It isn't that easy, how would you deal with multiple results from a company name? But I digress, open a new thread for your question (you can include a link to here to help)

----------


## AliGW

Post removed.

----------


## Kyle123

Ali, bit harsh, this is the tips and tutorials forum so the rules are a bit more lax here  :Smilie:

----------


## Pete_UK

As this is in the Tips and Tutorials forum, I would have thought it was appropriate to allow subscribers to ask questions about it.

Pete

----------


## AliGW

Sorry, chaps - did not realise it was in this section!  :Smilie:

----------


## pjwhitfield

Id just like to say that this is beautiful..........Ive just started looking at a project which involves CH data so this should be ideal starting point.

----------


## Kyle123

No problem, if you use it and add any more to the wrapper, upload it and I'll update my workbook with your additions

----------


## pjwhitfield

hmmm I seem to be having a problem and apologies if it should be in a new thread (Im guessing not but no doubt fast gun Ali will delete if not valid  :Wink:  )

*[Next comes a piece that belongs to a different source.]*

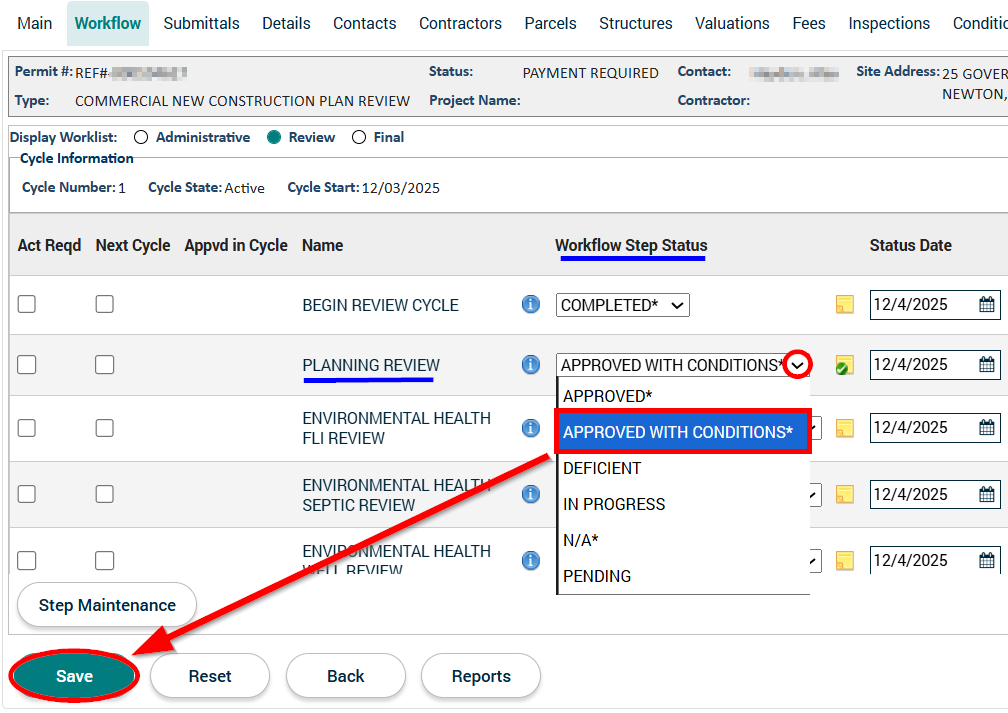Click info icon for Environmental Health FLI Review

Ive created a key, added it to the constants and attempting searches but each time I get the following error

"The server name or address could not be resolved"

When I debug it steps through and correctly constructs the search query, the baseURl and qry variables hold the expected data but then fails in the .Send (hangs for 5 seconds or so before returning the error).

----------


## Kyle123

What happens if you copy and paste it into the browser? Sounds like you've misspasted your API key

----------


## pjwhitfield

Ive checked and double checked the Key and its spot on.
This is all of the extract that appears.